Recently I planned to spend the evening dining out at local fave Dolce Vita to celebrate a friend’s birthday. But then, in a rash decision inspired by both the economy (dining out is so expensive) and the desire for a relaxed, festive celebration I found myself hostess for a dinner party for nine. The only challenge: dinner was to commence in less than six hours!
Thank God for good friends, especially those with incredible talents! L came to the rescue with an offer to “whip up” what turned out to be a fantastic mushroom lasagna, guests brought perfect breads from the bakery and a variety of wines, especially Italian, to complement the meal. The only thing still needed was a couple of side dishes to round out the evening. And, of course, L’s neighborhood famous cupcakes. (Simple but perfect chocolate with buttercream icing on this chilly Friday evening.)
As our impromptu dinner party was centered around a traditional Italian dish, a green salad seemed like a natural choice, as did a starter comprised of a variety of Italian cheeses selected with help from the incredibly knowledgeable cheese guru at Central Market. (Pecorino Toscano, Caciotta di Capra and Asiago Fresco Pressato Monti Trentini – particularly delicious with a little creamy pesto on a cracker).
But we needed something else. Something easy. (Did I mention that I had to get the house ready, table set, flowers arranged, bar set up, etc. in less than six hours? And I was still at the office.) Something healthy. Something warm, delicious and a little surprising.
Then it hit me: gingered baby carrots! We found this wonderful recipe on the Williams-Sonoma website a couple of years ago and love it. And we’d only served it once to guests, namely my parents who were not to join us for the Italian birthday potluck.

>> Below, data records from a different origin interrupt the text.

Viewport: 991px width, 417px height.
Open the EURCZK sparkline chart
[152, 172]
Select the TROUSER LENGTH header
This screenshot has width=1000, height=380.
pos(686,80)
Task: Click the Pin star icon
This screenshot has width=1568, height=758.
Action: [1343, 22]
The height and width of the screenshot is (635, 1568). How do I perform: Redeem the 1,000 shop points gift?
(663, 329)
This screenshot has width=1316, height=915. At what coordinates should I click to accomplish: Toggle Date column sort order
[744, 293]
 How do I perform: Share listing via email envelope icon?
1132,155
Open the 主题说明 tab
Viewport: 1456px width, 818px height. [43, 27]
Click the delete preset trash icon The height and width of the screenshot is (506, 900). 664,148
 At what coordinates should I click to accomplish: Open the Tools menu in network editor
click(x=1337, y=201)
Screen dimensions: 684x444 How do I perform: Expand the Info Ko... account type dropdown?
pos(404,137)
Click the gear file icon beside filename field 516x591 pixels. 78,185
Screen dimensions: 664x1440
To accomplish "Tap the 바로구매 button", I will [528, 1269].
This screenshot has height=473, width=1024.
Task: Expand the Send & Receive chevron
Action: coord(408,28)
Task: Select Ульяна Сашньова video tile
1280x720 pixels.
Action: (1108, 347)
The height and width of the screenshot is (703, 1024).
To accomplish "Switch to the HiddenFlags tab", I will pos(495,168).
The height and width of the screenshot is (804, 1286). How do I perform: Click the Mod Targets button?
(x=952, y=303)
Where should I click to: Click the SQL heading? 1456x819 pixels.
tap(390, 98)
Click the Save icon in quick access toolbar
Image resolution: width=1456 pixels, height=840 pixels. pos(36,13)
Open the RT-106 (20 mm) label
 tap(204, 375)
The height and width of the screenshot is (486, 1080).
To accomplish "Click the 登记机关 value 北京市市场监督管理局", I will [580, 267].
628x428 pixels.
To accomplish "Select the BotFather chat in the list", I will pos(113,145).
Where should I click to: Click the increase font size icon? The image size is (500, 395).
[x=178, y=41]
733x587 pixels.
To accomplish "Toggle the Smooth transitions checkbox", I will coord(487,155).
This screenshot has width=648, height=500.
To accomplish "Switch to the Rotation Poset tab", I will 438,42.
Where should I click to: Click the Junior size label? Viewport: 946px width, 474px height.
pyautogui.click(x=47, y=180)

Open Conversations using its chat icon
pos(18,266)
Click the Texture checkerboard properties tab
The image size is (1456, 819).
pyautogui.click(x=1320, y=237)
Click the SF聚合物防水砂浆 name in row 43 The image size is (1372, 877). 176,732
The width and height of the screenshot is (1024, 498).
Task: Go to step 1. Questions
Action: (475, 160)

This simple dish is a wonderful complement to either a meat or vegetarian entree and is packed with nutritional essentials including vitamins C and E, Thiamin and Potassium. Even more, carrots are a very good source of dietary fiber, vitamins A, K and B6 and Manganese. Good and good for you.
Gingered Baby Carrots
We always buy bunches of small, organic carrots available at Central Market for this dish. But if you can’t find the little ones, peel full sized carrots down to no more than a half inch diameter (at the top, near the greens). A fragrant honey mixes beautifully with the crystalized ginger and mint that make this dish such a delicious smash!
2 Tbs. unsalted butter
1 Tbs. honey
1 Tbs. finely chopped crystallized ginger
1 lb. small, thin carrots, peeled
Kosher salt and freshly ground pepper, to taste
2 Tbs. chopped fresh mint
2 tsp. fresh lemon juice
1 bunch fresh mint
Preheat an oven to 400°F.
Remove greens from carrots and peel.
Put the butter in a roasting pan just large enough to hold the carrots in a single layer and place in the preheating oven. Watch carefully to prevent burning. When the butter has melted, remove the pan from the oven and stir in the honey and crystallized ginger. Add the carrots and stir to coat them evenly. Season with salt and pepper and sprinkle with 1 1/2 Tbs. of the chopped mint. Stir again, then spread the carrots out in a single layer.
Roast the carrots, stirring 2 or 3 times, until golden, glazed and tender when pierced with a fork, 35 to 45 minutes, sometimes longer depending upon the diameter of the carrot.
Remove the pan from the oven and season the carrots with salt and pepper. Sprinkle evenly with the remaining 1 1/2 tsp. mint and the lemon juice and toss to coat. Make a bed of the mint sprigs on a platter and top with the carrots. Serve immediately. Serves 4.